Collins, his wife, Mary, and the Irish Consul to the Western United States, Jerry Staunton, met with a dozen CU Denver representatives for an hour on Nov. 3 in the Alumni Conference Room of Lawrence Street Center. The lively conversation focused on the university’s current activity in Ireland as well as possible future collaborations in higher education and entrepreneurial projects.
After each student explained their Irish study abroad programs – Holli Gilvaie, College of Arts & Media undergraduate, and Bradd Williams, MBA student – Collins asked why they chose Ireland and what they got out of the experience.
“I really feel like my experience in Ireland has changed my art completely,” Gilvaie told the ambassador of her Interdisciplinary Art in Ireland program last summer. “I was able to bring it back here and apply it. I didn’t just do photos. I made things; I painted for the first time. I did all these site-specific things I never thought I would.”
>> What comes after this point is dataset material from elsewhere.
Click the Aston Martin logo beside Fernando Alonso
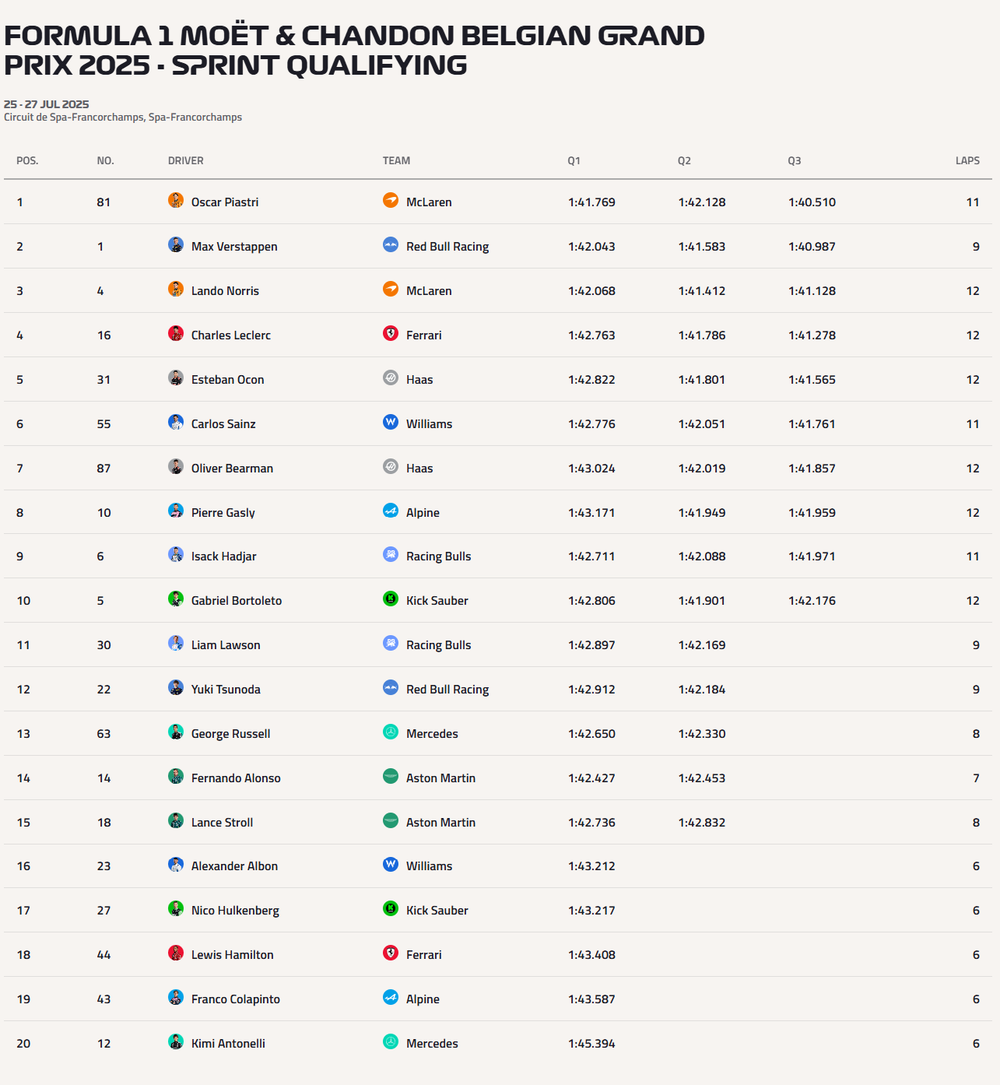 [x=390, y=777]
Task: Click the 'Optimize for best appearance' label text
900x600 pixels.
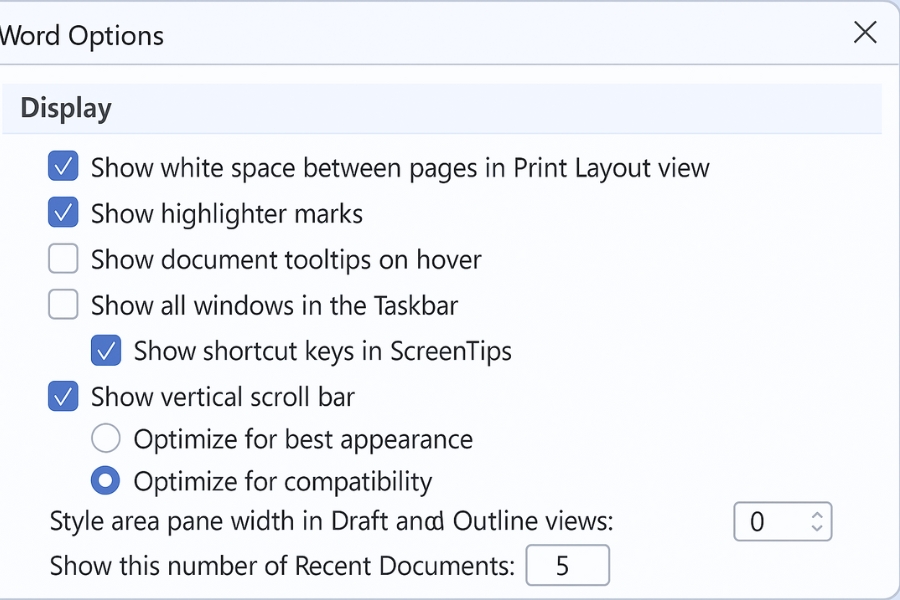Action: [x=303, y=439]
Williams took part in an Entrepreneurial Studies Leadership program in May, headed up by Jan Rutherford, adjunct professor, Business School.
Rutherford said the 15 MBA students met with 39 Irish representatives in academia, government and business during the two-week trip. He said he was struck by how collaborative, innovative and humble the Irish leaders were. “We’re very excited about building this bridge between government, academia and business,” Rutherford said, “and at the same time building a really great learning experience.”
Others at the meeting included Wendy Guild, director of the Sports and Entertainment Management Program in the Business School, Business School Dean Sueann Ambron, School of Public Affairs Dean Paul Teske, and representatives from the Skaggs School of Pharmacy and the Bard Center for Entrepreneurship.
Guild said her program offers an annual two-week trip to England. About 25 CU Denver students travel to London to learn about high-profile sports and entertainment operations. Staunton said Ireland has a renowned amateur sports organization that students would be welcome to visit in future programs.
Collins rolled out the welcome mat for other collaborations, highlighting the innovative work of Enterprise Ireland in incubating fledgling businesses, even those from other nations. He told Williams, “We can support you to the tune of $200,000 to $500,000 if you have a bright idea (for a business) and bring it back to Ireland.”
Collins said Ireland receives $190 billion of U.S. investment annually. There are 40 million people in the United States who claim Irish ancestry.
Collins said Irish colleges have “far more capacity” than is being used, and he emphasized that the nation is trying to be as competitive as possible in attracting students who have many choices. “We are very much in the business of trying to attract international students to Ireland for whatever duration,” he said. “We need to do a better job of promoting ourselves as a destination for students. We think we have a lot to offer, on a scale that many students have found more human. There’s a human dimension to these things as well. These experiences can have a lifelong impact.”
After listening to prospects for collaborations in biotech, pharmaceutical and other business studies and entrepreneurial projects, Collins enthused, “We’d love to work with you in these proposals you have.”